1. Basics and Installation

OpenCV is the computer vision library that processes the images and video.

i. Installing OpenCV

To install OpenCV on your system, use the following command −

pip install opencv-python

ii. Importing OpenCV

To import the OpenCV library, use the following line of code −

import cv2

iii. Reading and Displaying an Image

To read and display the images from the file, below are a few lines of code to understand its usage −

import cv2

# Read the image
image = cv2.imread("image.jpg")  

# Show the image
cv2.imshow("Image", image) 

# Wait for a key press      
cv2.waitKey(0)          

# Close the window         
cv2.destroyAllWindows()

iv. Writing and Saving an Image

In OpenCV, to write and save an image from a file, follow the below lines of code −

import cv2

# Read the image
image = cv2.imread("example_image.jpg") 

# Save the image
cv2.imwrite("example_output.jpg", image)

v. Reading and Displaying a Video

In OpenCV, we can read a video file and play it frame by frame.

import cv2

# Open video file
cap = cv2.VideoCapture("video.mp4")  

while cap.isOpened():
    ret, frame = cap.read()
    if not ret:
        break
    cv2.imshow("Video", frame)
    if cv2.waitKey(25) & 0xFF == ord("q"):
        break

cap.release()
cv2.destroyAllWindows()

vi.

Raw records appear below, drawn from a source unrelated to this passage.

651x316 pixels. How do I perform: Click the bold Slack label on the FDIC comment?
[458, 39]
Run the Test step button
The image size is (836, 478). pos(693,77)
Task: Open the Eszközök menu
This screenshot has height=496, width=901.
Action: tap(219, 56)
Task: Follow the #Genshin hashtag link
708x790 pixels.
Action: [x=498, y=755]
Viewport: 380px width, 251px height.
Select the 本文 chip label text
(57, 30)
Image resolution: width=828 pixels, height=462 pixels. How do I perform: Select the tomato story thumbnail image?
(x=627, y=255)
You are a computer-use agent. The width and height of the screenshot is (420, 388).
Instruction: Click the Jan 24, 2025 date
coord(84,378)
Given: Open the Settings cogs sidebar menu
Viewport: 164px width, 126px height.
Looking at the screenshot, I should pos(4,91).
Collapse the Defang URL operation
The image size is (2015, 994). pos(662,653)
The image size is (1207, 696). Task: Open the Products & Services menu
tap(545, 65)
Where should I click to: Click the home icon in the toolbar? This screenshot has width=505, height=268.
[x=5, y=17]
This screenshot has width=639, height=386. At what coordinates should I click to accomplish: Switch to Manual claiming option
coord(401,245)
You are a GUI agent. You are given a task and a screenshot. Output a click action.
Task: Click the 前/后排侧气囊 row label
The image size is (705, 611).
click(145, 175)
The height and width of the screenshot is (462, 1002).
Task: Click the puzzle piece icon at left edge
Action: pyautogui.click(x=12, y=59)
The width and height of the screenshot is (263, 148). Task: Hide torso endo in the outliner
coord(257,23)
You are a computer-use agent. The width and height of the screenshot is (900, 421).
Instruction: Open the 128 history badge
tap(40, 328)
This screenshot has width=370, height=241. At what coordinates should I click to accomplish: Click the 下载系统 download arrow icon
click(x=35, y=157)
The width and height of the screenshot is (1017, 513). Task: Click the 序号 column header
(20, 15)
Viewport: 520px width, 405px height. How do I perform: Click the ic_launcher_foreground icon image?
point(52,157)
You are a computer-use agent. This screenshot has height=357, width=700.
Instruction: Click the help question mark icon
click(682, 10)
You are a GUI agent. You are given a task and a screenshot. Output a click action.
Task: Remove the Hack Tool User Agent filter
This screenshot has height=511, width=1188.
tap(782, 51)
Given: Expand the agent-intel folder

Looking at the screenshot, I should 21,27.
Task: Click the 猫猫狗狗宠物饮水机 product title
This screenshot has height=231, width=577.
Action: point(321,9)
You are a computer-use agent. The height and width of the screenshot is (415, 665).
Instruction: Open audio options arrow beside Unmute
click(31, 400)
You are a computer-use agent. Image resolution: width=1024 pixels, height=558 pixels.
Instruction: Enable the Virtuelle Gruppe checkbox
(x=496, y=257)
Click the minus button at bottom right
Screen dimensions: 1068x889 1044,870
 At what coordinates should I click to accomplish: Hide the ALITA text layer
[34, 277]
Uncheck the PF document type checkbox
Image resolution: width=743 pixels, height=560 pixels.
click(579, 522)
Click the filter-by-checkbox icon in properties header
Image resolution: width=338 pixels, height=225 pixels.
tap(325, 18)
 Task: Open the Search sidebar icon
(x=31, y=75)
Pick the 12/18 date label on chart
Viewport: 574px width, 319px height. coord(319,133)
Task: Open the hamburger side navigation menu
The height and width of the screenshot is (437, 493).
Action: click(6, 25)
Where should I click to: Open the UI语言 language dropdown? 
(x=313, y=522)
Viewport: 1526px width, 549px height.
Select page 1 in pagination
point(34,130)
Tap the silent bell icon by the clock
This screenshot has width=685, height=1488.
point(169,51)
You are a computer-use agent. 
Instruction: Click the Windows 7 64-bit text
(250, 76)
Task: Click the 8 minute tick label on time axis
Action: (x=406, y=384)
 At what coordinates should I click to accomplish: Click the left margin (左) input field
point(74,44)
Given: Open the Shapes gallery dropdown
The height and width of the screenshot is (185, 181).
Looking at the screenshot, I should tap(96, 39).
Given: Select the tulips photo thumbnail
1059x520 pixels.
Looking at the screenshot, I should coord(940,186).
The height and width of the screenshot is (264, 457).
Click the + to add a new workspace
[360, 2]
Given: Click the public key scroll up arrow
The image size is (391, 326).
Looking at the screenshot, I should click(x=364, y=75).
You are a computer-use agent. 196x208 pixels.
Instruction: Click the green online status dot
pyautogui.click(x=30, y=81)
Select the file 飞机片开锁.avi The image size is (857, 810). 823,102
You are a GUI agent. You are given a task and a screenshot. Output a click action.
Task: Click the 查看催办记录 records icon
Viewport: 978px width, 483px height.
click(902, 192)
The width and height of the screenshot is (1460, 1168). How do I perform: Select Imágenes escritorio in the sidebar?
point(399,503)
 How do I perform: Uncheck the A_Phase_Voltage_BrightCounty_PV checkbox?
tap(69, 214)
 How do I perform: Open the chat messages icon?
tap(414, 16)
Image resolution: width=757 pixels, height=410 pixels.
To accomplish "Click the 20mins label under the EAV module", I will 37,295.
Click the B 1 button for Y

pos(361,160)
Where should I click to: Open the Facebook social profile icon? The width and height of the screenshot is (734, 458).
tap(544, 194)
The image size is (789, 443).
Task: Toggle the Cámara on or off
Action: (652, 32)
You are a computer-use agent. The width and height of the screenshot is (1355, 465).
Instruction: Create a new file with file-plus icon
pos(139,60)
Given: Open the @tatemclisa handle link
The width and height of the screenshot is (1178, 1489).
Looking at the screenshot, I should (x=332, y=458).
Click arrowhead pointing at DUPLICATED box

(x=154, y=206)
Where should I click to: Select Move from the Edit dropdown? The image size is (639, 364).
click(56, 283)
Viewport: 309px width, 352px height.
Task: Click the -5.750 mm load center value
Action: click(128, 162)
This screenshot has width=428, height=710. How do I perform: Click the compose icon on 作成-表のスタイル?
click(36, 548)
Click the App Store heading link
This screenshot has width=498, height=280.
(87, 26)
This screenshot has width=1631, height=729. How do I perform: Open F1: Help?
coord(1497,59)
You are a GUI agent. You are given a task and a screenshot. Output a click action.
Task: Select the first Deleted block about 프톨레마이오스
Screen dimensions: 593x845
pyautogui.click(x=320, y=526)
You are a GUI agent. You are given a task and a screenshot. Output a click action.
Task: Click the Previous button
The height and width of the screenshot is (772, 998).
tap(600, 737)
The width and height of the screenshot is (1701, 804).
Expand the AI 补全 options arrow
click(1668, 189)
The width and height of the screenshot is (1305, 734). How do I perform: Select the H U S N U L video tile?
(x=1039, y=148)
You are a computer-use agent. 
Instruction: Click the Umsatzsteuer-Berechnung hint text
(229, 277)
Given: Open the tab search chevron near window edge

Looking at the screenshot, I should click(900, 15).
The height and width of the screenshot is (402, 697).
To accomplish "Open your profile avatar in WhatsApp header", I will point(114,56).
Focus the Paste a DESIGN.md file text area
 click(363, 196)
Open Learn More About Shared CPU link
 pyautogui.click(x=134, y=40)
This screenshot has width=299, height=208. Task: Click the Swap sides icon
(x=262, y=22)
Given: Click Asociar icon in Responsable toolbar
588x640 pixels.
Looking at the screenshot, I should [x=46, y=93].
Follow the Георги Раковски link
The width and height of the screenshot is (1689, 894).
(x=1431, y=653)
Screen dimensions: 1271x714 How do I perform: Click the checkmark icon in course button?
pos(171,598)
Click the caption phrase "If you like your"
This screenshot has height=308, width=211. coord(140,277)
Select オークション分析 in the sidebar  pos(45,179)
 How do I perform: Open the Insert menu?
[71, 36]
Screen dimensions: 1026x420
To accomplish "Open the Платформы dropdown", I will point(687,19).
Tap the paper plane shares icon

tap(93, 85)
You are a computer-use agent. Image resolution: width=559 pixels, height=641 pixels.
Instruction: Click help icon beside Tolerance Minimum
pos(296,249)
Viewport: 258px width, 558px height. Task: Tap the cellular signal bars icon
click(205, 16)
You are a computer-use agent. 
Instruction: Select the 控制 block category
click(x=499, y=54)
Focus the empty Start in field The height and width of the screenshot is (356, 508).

Capturing Video from Webcam

To capture video using a webcam and display it live, use the following steps of code −

import cv2

# Open the webcam
cap = cv2.VideoCapture(0)  

while True:
    ret, frame = cap.read()
    if not ret:
        break
    cv2.imshow("Webcam", frame)
    if cv2.waitKey(1) & 0xFF == ord("q"):
        break

cap.release()
cv2.destroyAllWindows()

2. Image Processing and Manipulation

Image processing is the technique to improve the quality of an image or extract information.

i. Resizing an Image

We can resize an image to a specific size by specifying the width and height. The cv2.resize() function is used to perform this operation.

import cv2

# Load the image
image = cv2.imread('image.jpg')

# Resize the image to a specific size (width, height)
resized_image = cv2.resize(image, (400, 300))

# Save the resized image
cv2.imwrite('resized_image.jpg', resized_image)

ii. Converting Color Spaces

The color space define the conversion of an image from one color space to another. For references, you can convert a BGR image to grayscale using the cv2.cvtColor() function.

import cv2

# Load the image
image = cv2.imread('image.jpg')

# Convert the image to grayscale
gray_image = cv2.cvtColor(image, cv2.COLOR_BGR2GRAY)

# Save the grayscale image
cv2.imwrite('gray_image.jpg', gray_image)

iii. Image Thresholding

Image thresholding is the process of segmenting an image into two regions based on pixel density.

import cv2

# Load the image in grayscale
image = cv2.imread('example_image.jpg', cv2.IMREAD_GRAYSCALE)

# Apply simple thresholding
_, thresh_image = cv2.threshold(image, 127, 255, cv2.THRESH_BINARY)

# Save the thresholded image
cv2.imwrite('threshold_image.jpg', thresh_image)

# Apply adaptive thresholding
adaptive_thresh = cv2.adaptiveThreshold(image, 255, cv2.ADAPTIVE_THRESH_MEAN_C, cv2.THRESH_BINARY, 11, 2)

# Save the adaptive threshold image
cv2.imwrite('adaptive_thresh_image.jpg', adaptive_thresh)

iv. Blurring and Smoothing

To blur and smooth reduction noise from an image, use the function "cv2.GaussianBlur()" for the Gaussian filter and cv2.medianBlur() for the median filter.

import cv2

# Load the image
image = cv2.imread('image.jpg')

# Apply Gaussian Blur
blurred_image = cv2.GaussianBlur(image, (5, 5), 0)

# Save the blurred image
cv2.imwrite('blurred_image.jpg', blurred_image)

# Apply Median Blur
median_blurred_image = cv2.medianBlur(image, 5)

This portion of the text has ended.